Balancing study and part-time work
Many students need to earn money from part-time work to support themselves while they complete their degrees, which is why the majority of universities have job shops or advertise part-time work through their careers services. And, reassuringly, undertaking part-time jobs while you study will actively benefit your graduate career prospects. Here are our tips on how to balance the demands of part-time work with the rest of your life.
Prioritise the important stuff
At university, there are lots of potential calls on your time: studying, a huge array of student societies to get involved in, sporting activities, socialising with friends, the need to earn money, foreign travel during the holidays. Work out what is most important to you and rank them. Start with the most important: is it getting good grades? Pursuing a new interest through student societies? Spending time with friends? Or making your loan stretch further?
Armed with this list, you can decide how much time you want (or need) to devote to each activity. Only you know, for example, the state of your finances. It may be that you can afford to complete part-time work (or an internship) during the holidays and concentrate on your studies and socialising during term time.
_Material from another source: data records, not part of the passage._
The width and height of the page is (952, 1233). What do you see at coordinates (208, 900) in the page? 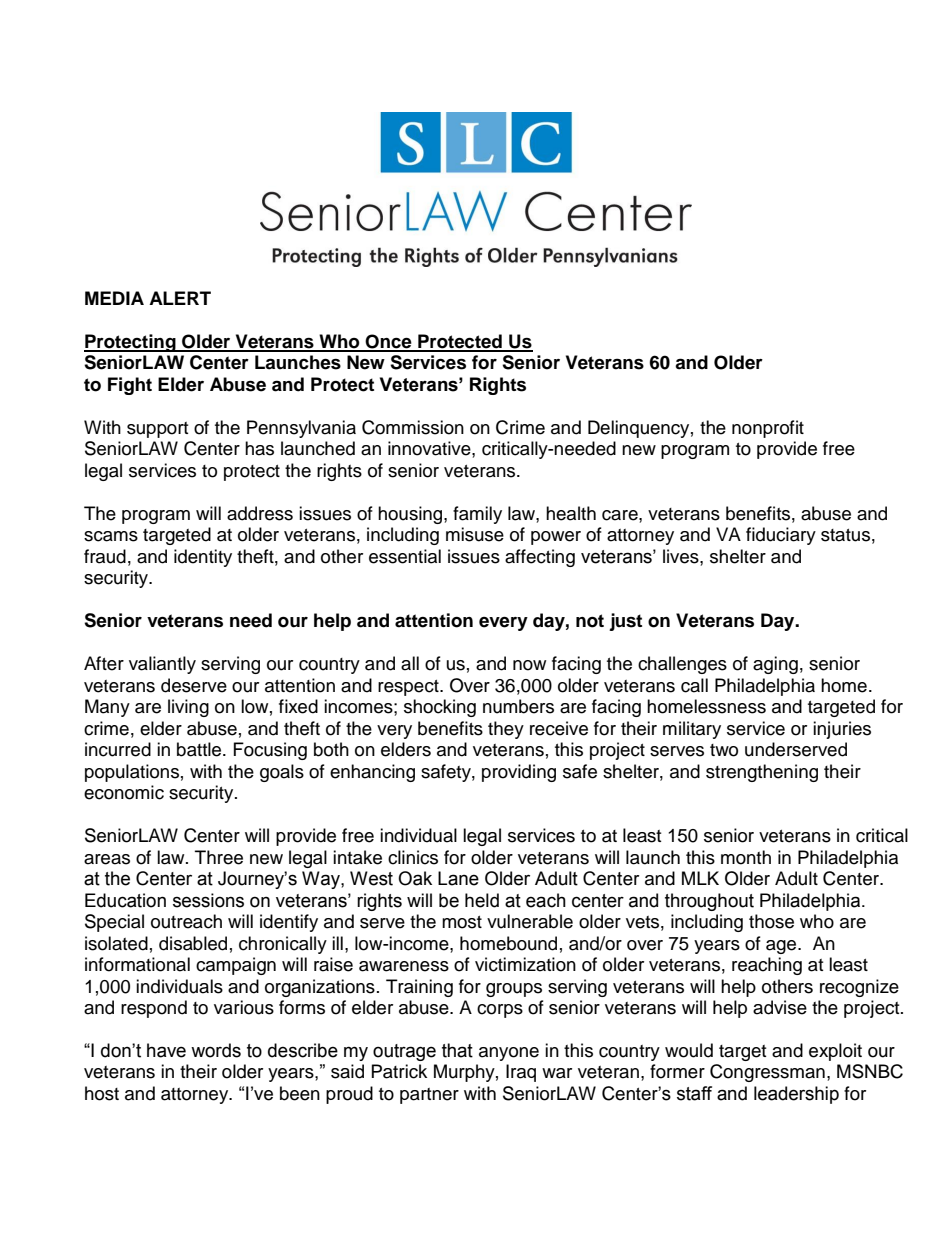
I see `sessions` at bounding box center [208, 900].
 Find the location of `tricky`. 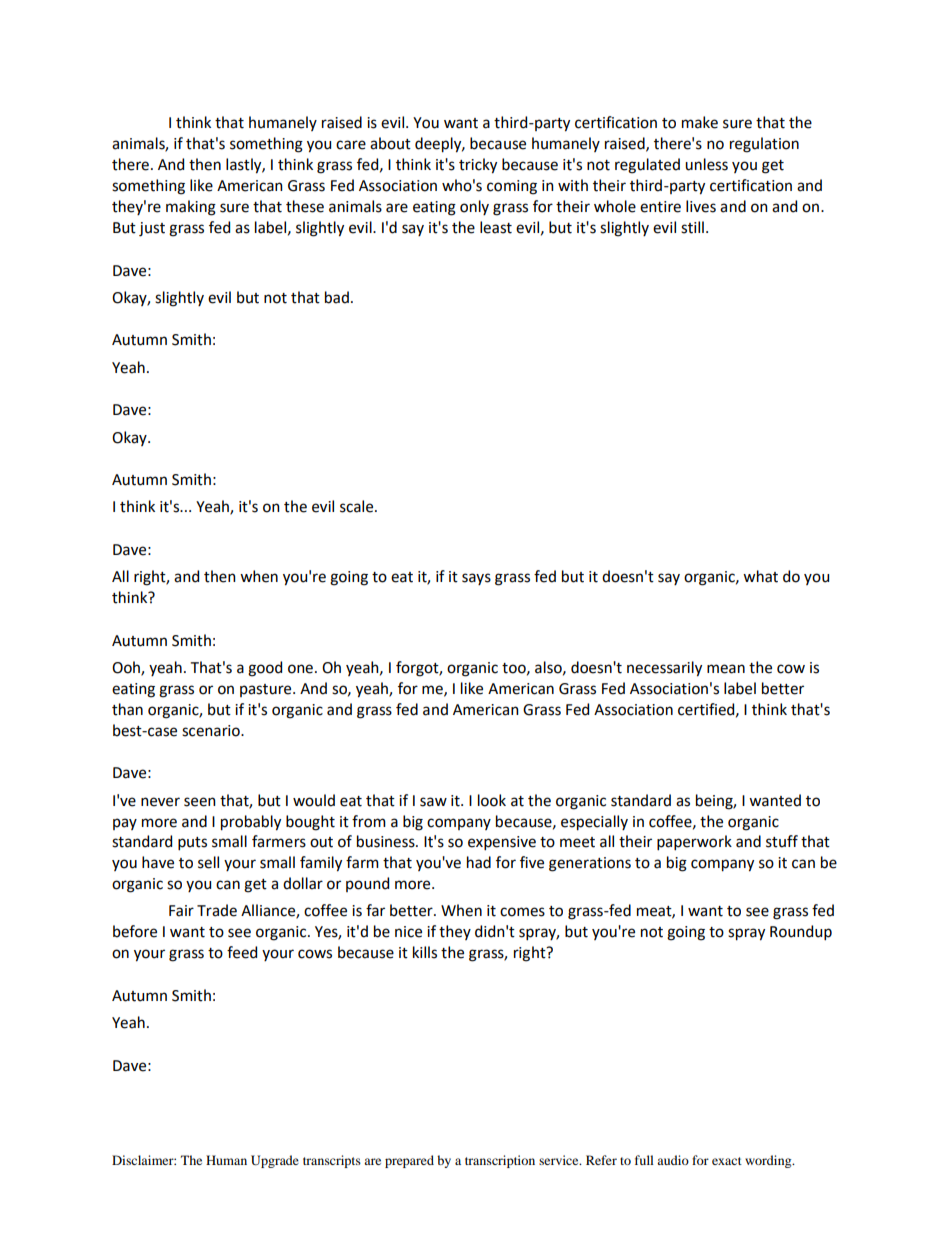

tricky is located at coordinates (478, 166).
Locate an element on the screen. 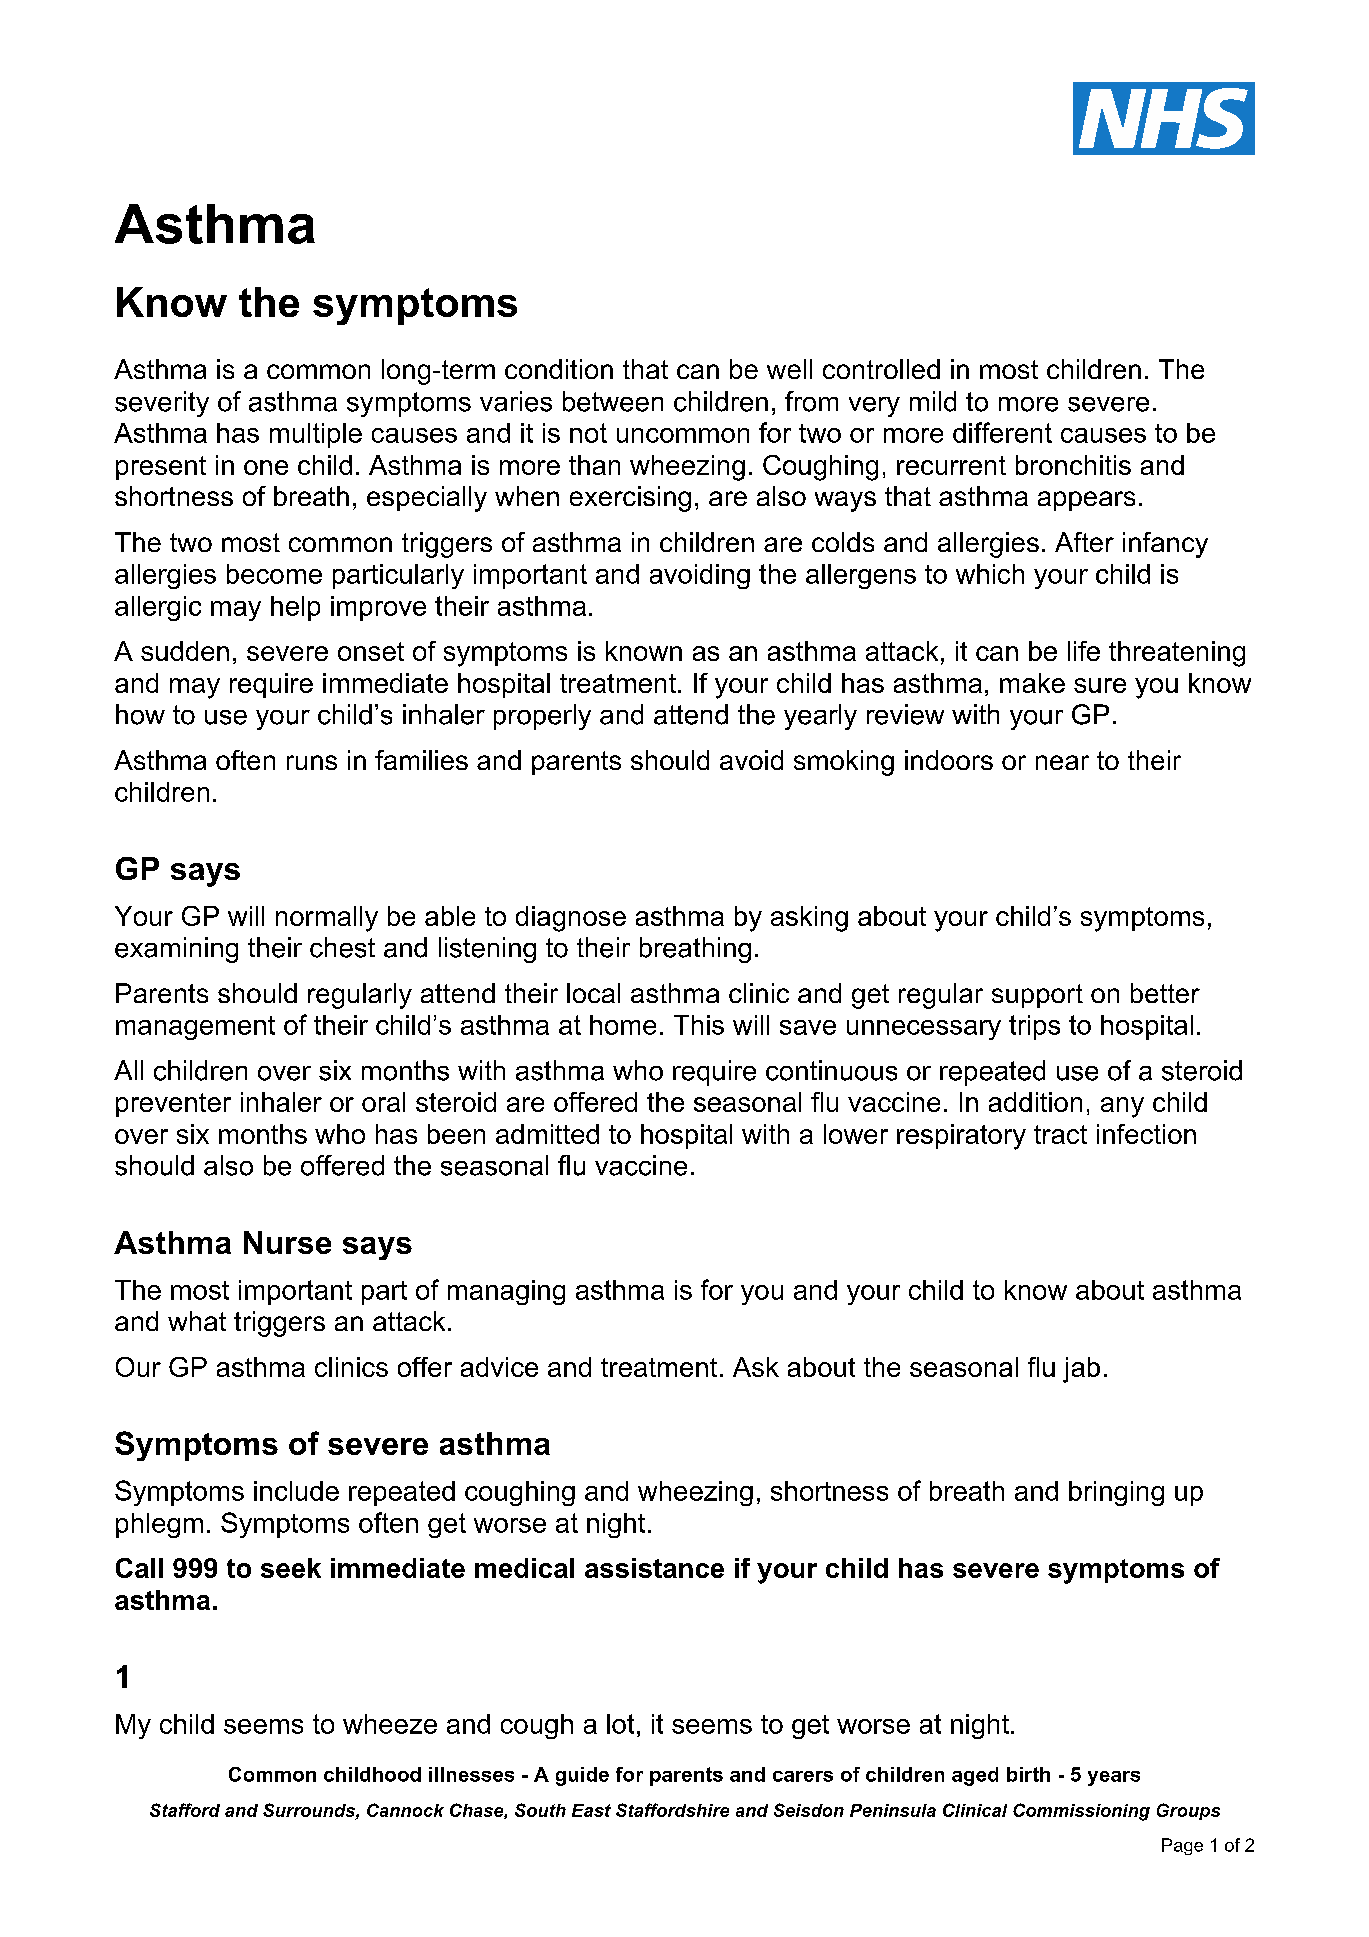  between is located at coordinates (613, 401).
Or you may want to work during term time, but limit it to one or two shifts a week in order to fit in rugby practice and a game once a week on top of your studies.
Reflect on your priorities regularly and adjust accordingly. In the run up to exams, for instance, you’ll probably find yourself cutting down on your other commitments. Whatever you decide, be realistic about what is achievable and schedule in some downtime.
Plan, plan, plan
Next, organise your time so that your priorities don’t suffer. Use an app on your phone (or a paper diary and wall calendar if that works better for you) to schedule in your commitments: important lectures and assignment deadlines, dates and times you have agreed to work and key social events. Take a look at your entire week and plan in the time to study and relax around them.
It may not be easy if you take up zero-hour contract work, but try to gain a structured work pattern so that you can get into a routine and don’t agree to work at a time when you have lectures or tutorials scheduled. Think also about the time of day when you are most productive, awake and alert – some people are morning larks while others are night owls – and try to schedule what is most important to you then.
Keep everyone informed
It's inevitable that there will be times when your studies need to take precedence over part-time work. If you work regular times, give your employer as much notice as possible that you will need more time during this period and try to negotiate a solution.
University staff also appreciate fully that money is an issue and recognise that students need to work. If you do find yourself struggling to produce coursework on time seek advice and support as early as you can from your tutor. Deadlines can be extended in exceptional circumstances.
Keep a record of your part-time jobs for your CV
Recruiters love students with part-time work on their CV. Holding down a part-time job will demonstrate time management, a strong work ethic , the ability to be proactive and indicate that you carry through on your commitments. All part-time jobs will give you exposure to the working world and develop your interpersonal skills. And specific part-time jobs will develop particular skills: customer-facing part-time work will give you insight into client management, for example.
Periodically, note down any skills and knowledge you have used in your part-time job (for example, teamwork, organisation, customer service, understanding new systems) and any achievements (for example, good feedback from your manager or customers or training new members of staff). Take a note of any numbers (for example, how many customers you might serve in a day). You can use these to really make the most of your part-time work on your CV.
Take care of yourself
Be realistic about what you can do and don’t promise something you can’t deliver, or people will be less sympathetic to your needs another time. You can rush around from pillar to post for so long but eventually you need to get enough sleep. There are only 24 hours in a day and seven days in a week and you need time to unwind and relax. In the end, your health is the most important thing.
If you are still concerned, talk to student services/student support at your university as specially trained advisers can often give you financial advice, from ways to budget to dealing with personal debt. They may present options that you didn’t know about.